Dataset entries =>
* * * * * * *
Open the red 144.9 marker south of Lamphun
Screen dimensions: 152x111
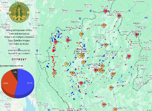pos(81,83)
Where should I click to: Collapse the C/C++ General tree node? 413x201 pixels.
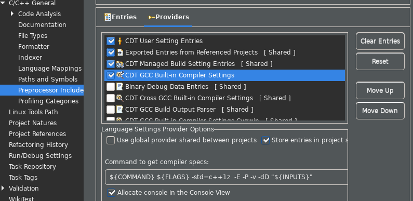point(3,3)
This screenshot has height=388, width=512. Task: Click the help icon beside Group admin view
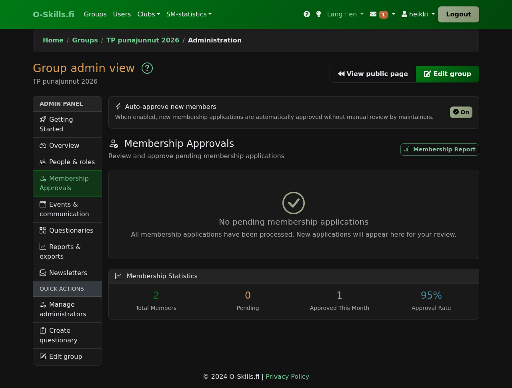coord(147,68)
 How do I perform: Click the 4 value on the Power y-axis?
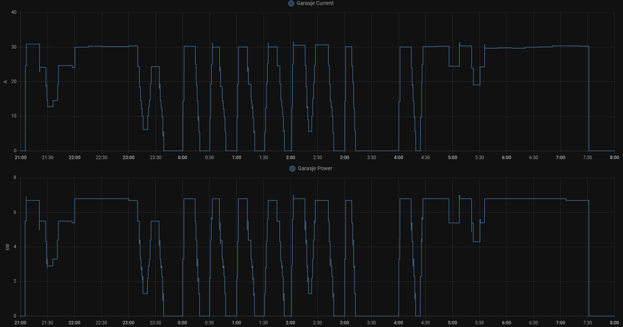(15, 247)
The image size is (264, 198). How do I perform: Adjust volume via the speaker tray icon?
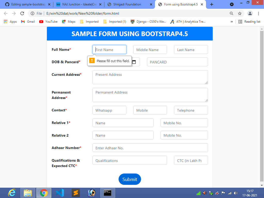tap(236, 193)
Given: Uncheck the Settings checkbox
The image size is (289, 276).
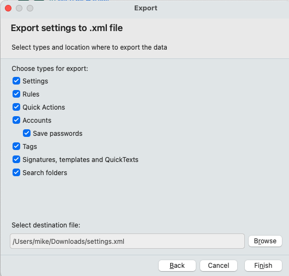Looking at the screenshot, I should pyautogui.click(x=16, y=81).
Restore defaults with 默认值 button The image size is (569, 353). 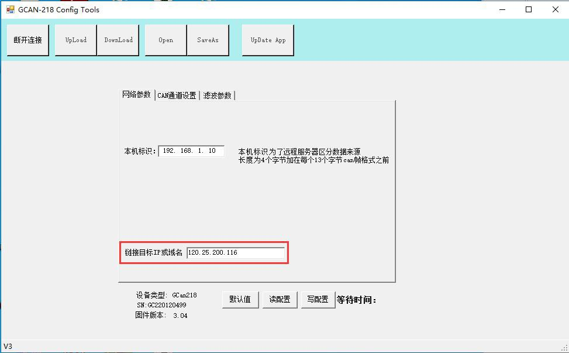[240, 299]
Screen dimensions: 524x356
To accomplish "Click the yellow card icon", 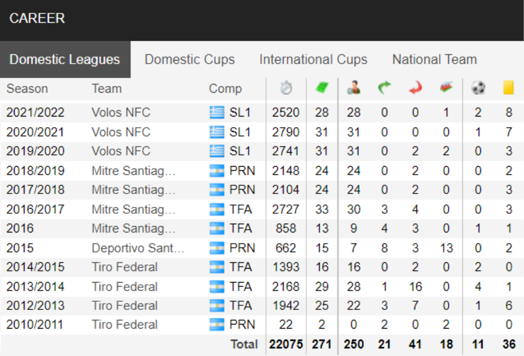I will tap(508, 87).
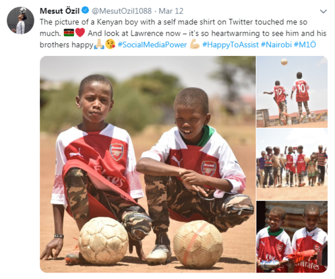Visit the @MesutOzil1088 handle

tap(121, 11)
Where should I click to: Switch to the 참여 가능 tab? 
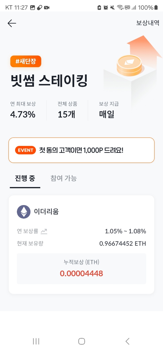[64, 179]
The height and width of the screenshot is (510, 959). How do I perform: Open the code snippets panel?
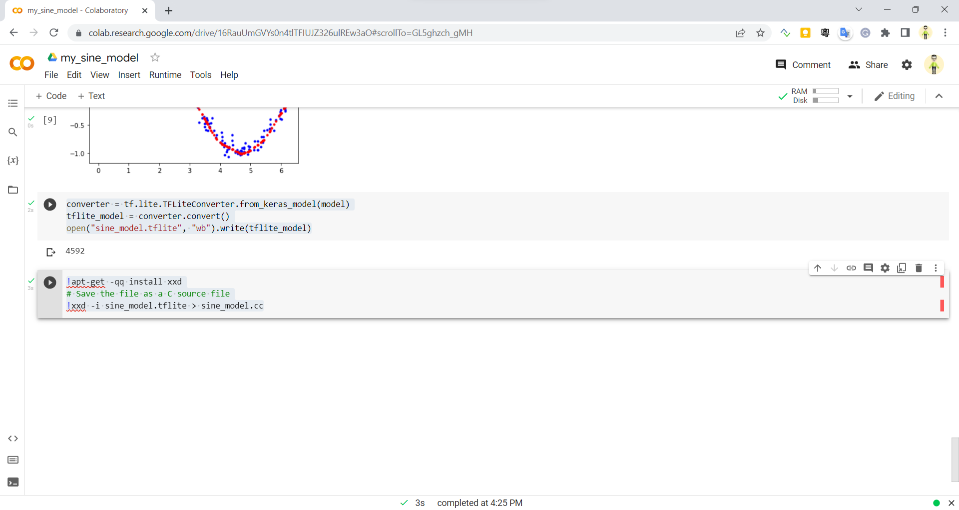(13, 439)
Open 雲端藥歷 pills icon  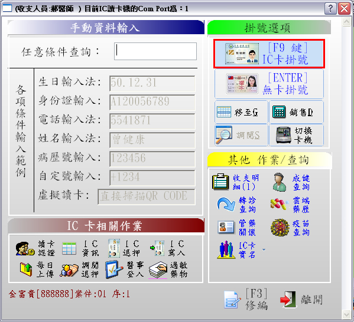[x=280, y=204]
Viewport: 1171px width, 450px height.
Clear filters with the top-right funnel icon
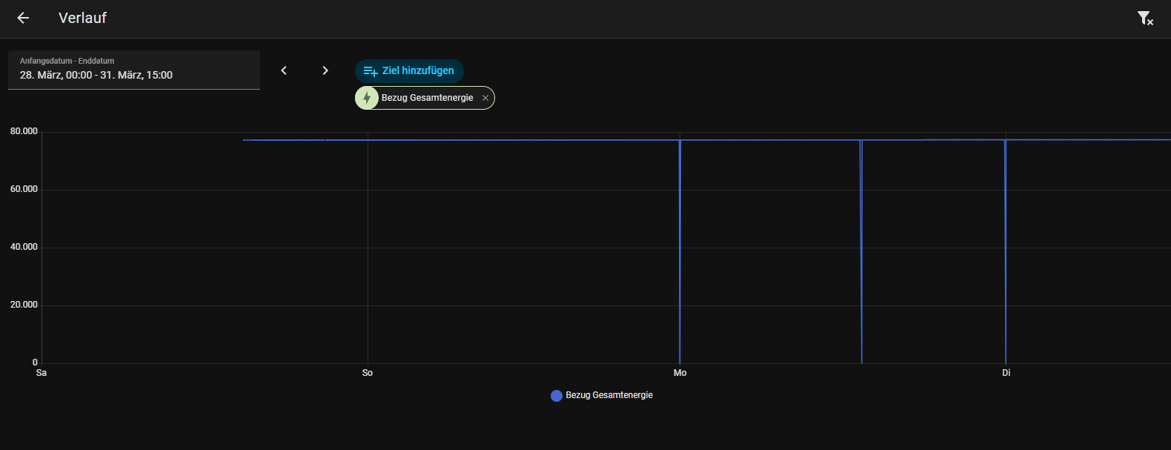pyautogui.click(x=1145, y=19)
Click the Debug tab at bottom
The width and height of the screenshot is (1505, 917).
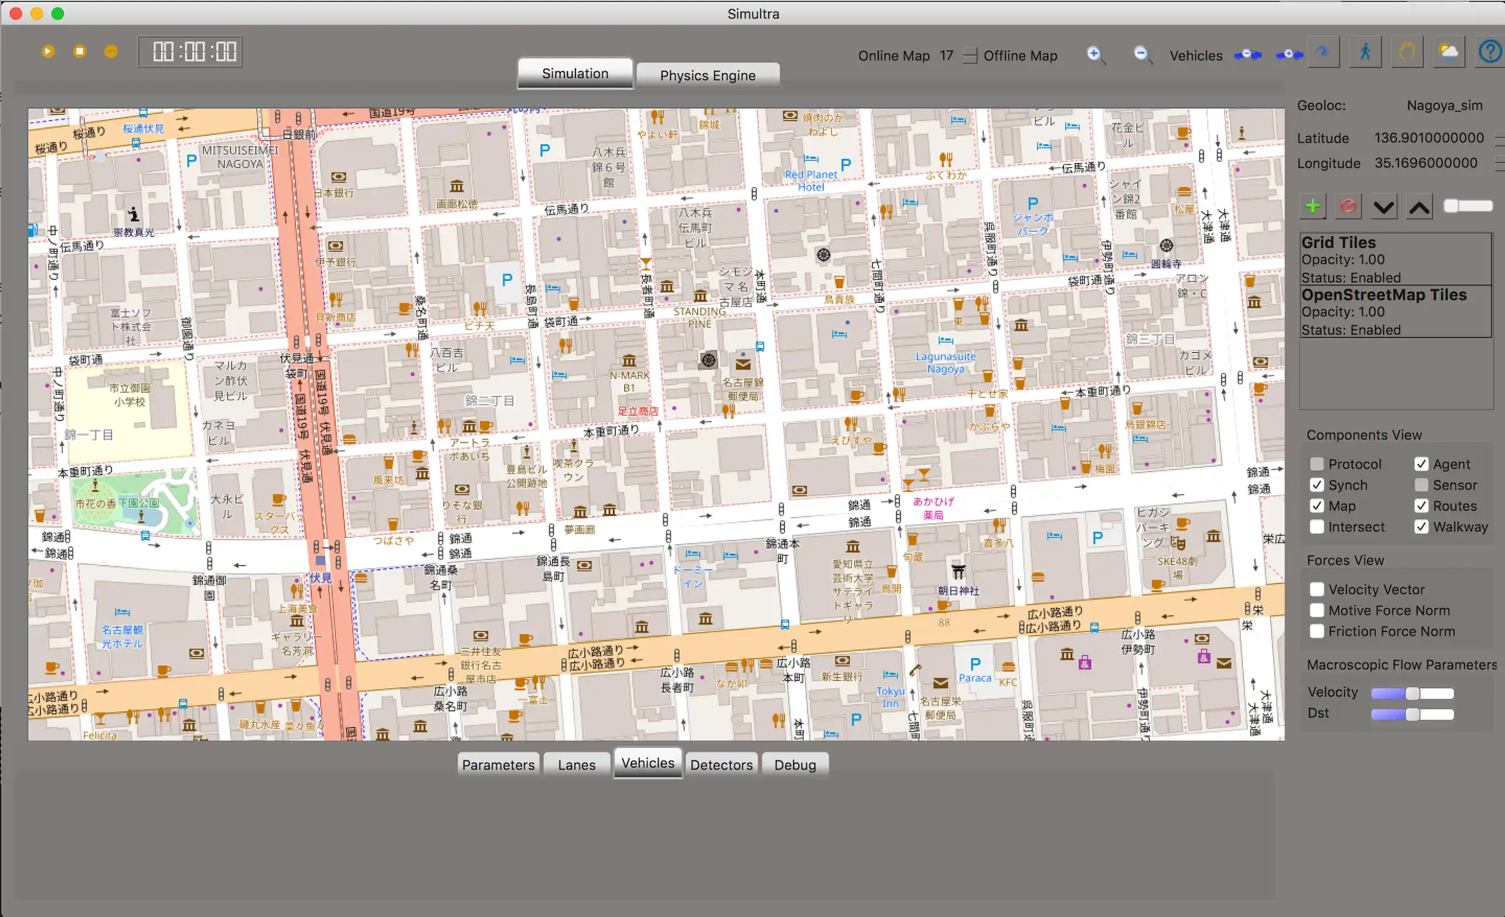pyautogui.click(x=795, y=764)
* * * * * * *
WHAT NEEDS TO BE DONE => Starting at the line that contains "Click the Debug tab at bottom", write out every line through the final line of the entries, word for word; skip any pictures.

SOLUTION TO THIS TASK =>
Click the Debug tab at bottom
The width and height of the screenshot is (1505, 917).
pyautogui.click(x=795, y=764)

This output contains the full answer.